"コンピュテーションビルダーに機能を後付けする"の補足?

アドベントカレンダーとその補足記事で色々と賑わっていて素晴らしいですね。 と、前置きはここまでにしておいて。

コンピュテーション式の変形後を覗き見るを改良する - ぐるぐる~

さて、この記事に下記の記述があります。

さて、コンピュテーションビルダーに対する機能の追加ですが、方法としては以下のものがあるでしょう。

  1. コンピュテーションビルダーの書き換え
  2. 既存のコンピュテーションビルダーを継承して機能を追加
  3. 型拡張として機能を追加
  4. 拡張メソッドとして機能を追加

ここでは4つ紹介されていますが、実はもう一つ方法があります。

コンピュテーションビルダーをラップしたコンピュテーションビルダーを作る

asyncquery といった builder-expr はビルダーオブジェクトが変数束縛されているだけの、ごく普通の存在です。*1 なので、ビルダーの持つメソッドを呼び出すことが可能です。

これを利用してビルダーをラップすることで、後付っぽいことを行います。

試しに、 SimpleBuilder をラップしてみましょう。

// 既存の SimpleBuilder
type SimpleBuilder () =
  member __.Return(x) = x
  member __.Bind(x, f) = f x

let simple = SimpleBuilder ()

module Print =

  type SimpleBuilder () =
    member this.Return(x) =
      (sprintf "$b0.Return(x)", simple.Return(x))
    member this.Bind(x, f) =
      let trace, res = simple.Bind(x, f)
      sprintf "$b0.Bind(%A, fun x -> %s)" x trace, res
    member this.Delay(f) = f
    member this.Run(f) =
      let trace,res = f ()
      printf "let $b0: SimpleBuilder = simple\n%s" trace
      res

  let simple = SimpleBuilder()

// モジュールをオープンすればラッパーのほうに切り替わる
open Print

let res = simple {
  let! x = 10
  return x
}

出力は以下の通りです。

let $b0: SimpleBuilder = simple
$b0.Bind(10, fun x -> $b0.Return(x))

使いどころ

使い道は現時点で3つくらい考えられます。

作ろうと思ったメソッドが既に存在する

同じシグネチャを持つメソッドを型拡張や拡張メソッドで後付することはできません。 この場合は、ソースコードを入手できない場合はラップする以外の選択肢がありません。

式木は重過ぎるけど、介入はしたい

コンピュテーション式にデバッグロガーを仕込みたい場合などの、各メソッド適用後の値に介入したい場合に使います。
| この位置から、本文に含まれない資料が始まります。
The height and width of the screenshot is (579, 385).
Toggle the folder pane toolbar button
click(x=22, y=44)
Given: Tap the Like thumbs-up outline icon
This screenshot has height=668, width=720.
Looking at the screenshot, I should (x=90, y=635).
適用前に介入したい場合は Source という手もありますが、あれは特定の構文にしか現れないので、汎用性に乏しいです。 とはいえ、ラップするより型拡張のほうが楽なのは確かです。

ユーザに既存ビルダーの一部機能を使わせたくない

「このビルダー、この実装以外はいいのに!」という状況や、Source メソッドに介入されてうまくコンパイルできない場合などに使えます。

おすすめ利用順序

機能の後付方法として、個人的なおすすめは

  1. 型拡張
  2. ラップ
  3. コンピュテーションビルダーの書き換え

にの順になります。

型拡張はやっぱり楽なのと、モジュールを分けておけば既存のものを壊さずに済むので、可能であればこれで済ませたいです。
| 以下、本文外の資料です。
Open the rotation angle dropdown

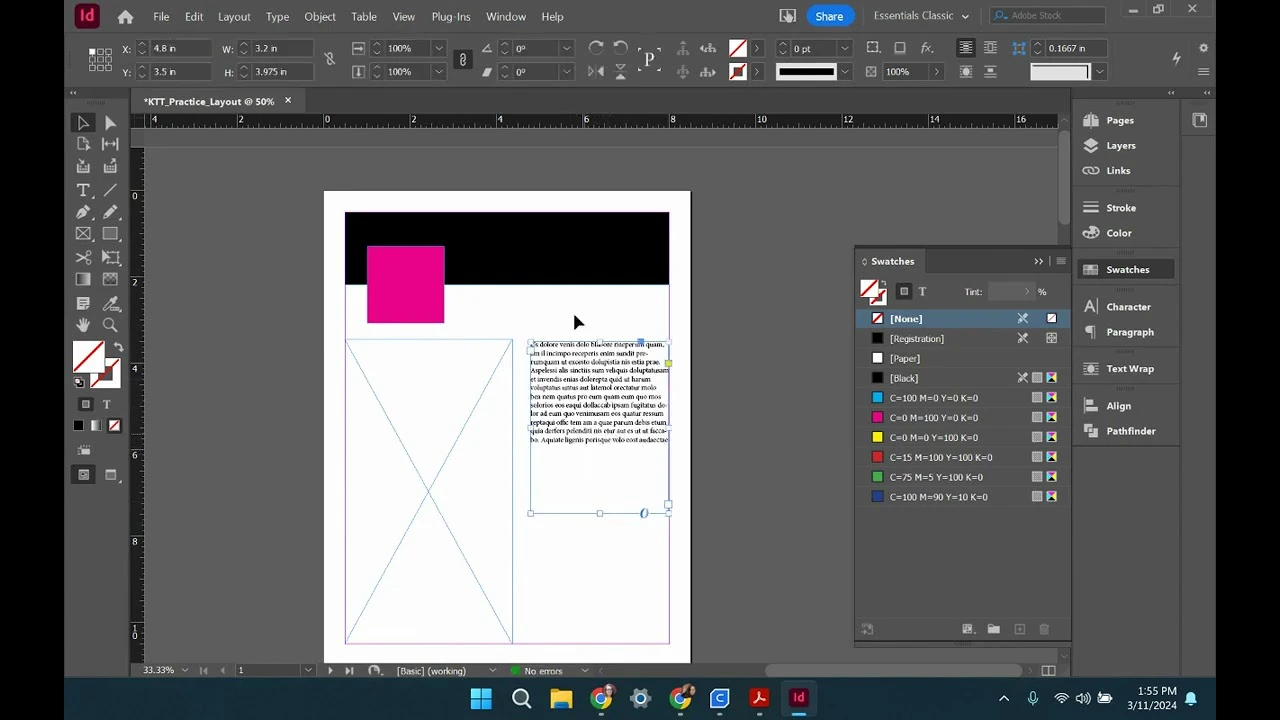point(566,48)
その次はラップです。 多少面倒くさいとはいえ、自由度に機能を追加できます。

ビルダー自体を書き換えるのは、破壊的変更を生み出しかねないので慎重になるべきだと考えています。

継承はあまりお勧めしません。 コンピュテーションビルダーのメソッドがオーバーライドできる可能性は低いからです。

まとめ

たとえ標準の async だろうと、介入方法はいくらでもあるよというのが言いたかっただけです(ただしドキュメントの仕様から外れるリスクもあります)。